The white stuff that fell on us earlier this week was certainly welcomed, once you get past the slipping and sliding on our roads and highways and look at the big picture.
It seems like each winter gets warmer and drier than the one before it, especially compared to when I was younger.
I remember the winter of 1983, my first one in the Roaring Fork and Colorado River valleys. I couldn't believe Glenwood Springs would actually plow all their snow into the middle of Grand Avenue. It was so high, you couldn't see the oncoming traffic, except at traffic lights.
This fall, I drove to the Front Range and back for Thanksgiving and could not believe how low the water was in Lake Dillon. Wow! And that seems to be the case for too many years here lately.
Whether or not you believe in climate change, global warming or whatever you want to call it, the earth is changing. All you have to do is look around. And you don't have to look very far. Check out the Colorado River as it flows through Rifle. That's pretty darn low for the start of winter, I think.
Check out how dry the ground is, recent snow notwithstanding. The entire state is in a serious, serious drought.
Then think back a few months. Remember how hot and dry it got? And how fast? We didn't really have a spring. (It seems to me we never do, but that may be because I like spring so much and it never lasts very long.)
Recall all those wildfires on the Front Range, where all the homes, and even some lives, were lost. I don't recall a summer like that, except for maybe 2002, a decade ago.
Then you hear about floods, earthquakes and all sorts of natural disasters. Our pine trees and aspen trees are disease infested and dying by the day. Makes me wonder.
We are the only species on earth that uses its resources in such finite ways. We burn its fossil fuels, which in turn pollutes its air, trapping the sun's heat and causing changes in our weather, helping to lead back to hotter summers and drier winters.
Don't get me wrong, I'm not saying we're totally to blame. The earth has gone through ice ages and climate change before we started messing around. But it seems like common sense to me that we're aggravating things. I'm guilty, too, but I try my best to lessen my impact. The problem is we need several billion more people across the globe to try their best.

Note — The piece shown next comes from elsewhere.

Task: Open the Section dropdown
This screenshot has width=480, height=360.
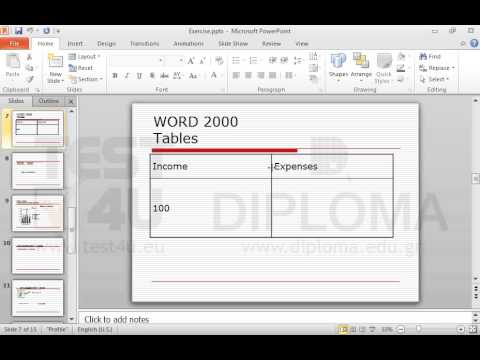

I'm usually not a believer in doomsday theories and such, like the end of the world on Dec. 22, according to some hotly disputed interpretations of the Mayan calendar. But I like to think I'm also an open minded, common sense type of guy. And when I look around and see things like I've mentioned, it gives me pause.
I hope for all us on this green globe that, someday soon, enough people will pause and realize we have to work together to help our earth, our only real home, instead of use and abuse it. Or, someday - maybe a long time after you and I are gone from the earth - we'll lose it.
But we will all have still lost in the end.
Mike McKibbin is the editor of The Citizen Telegram.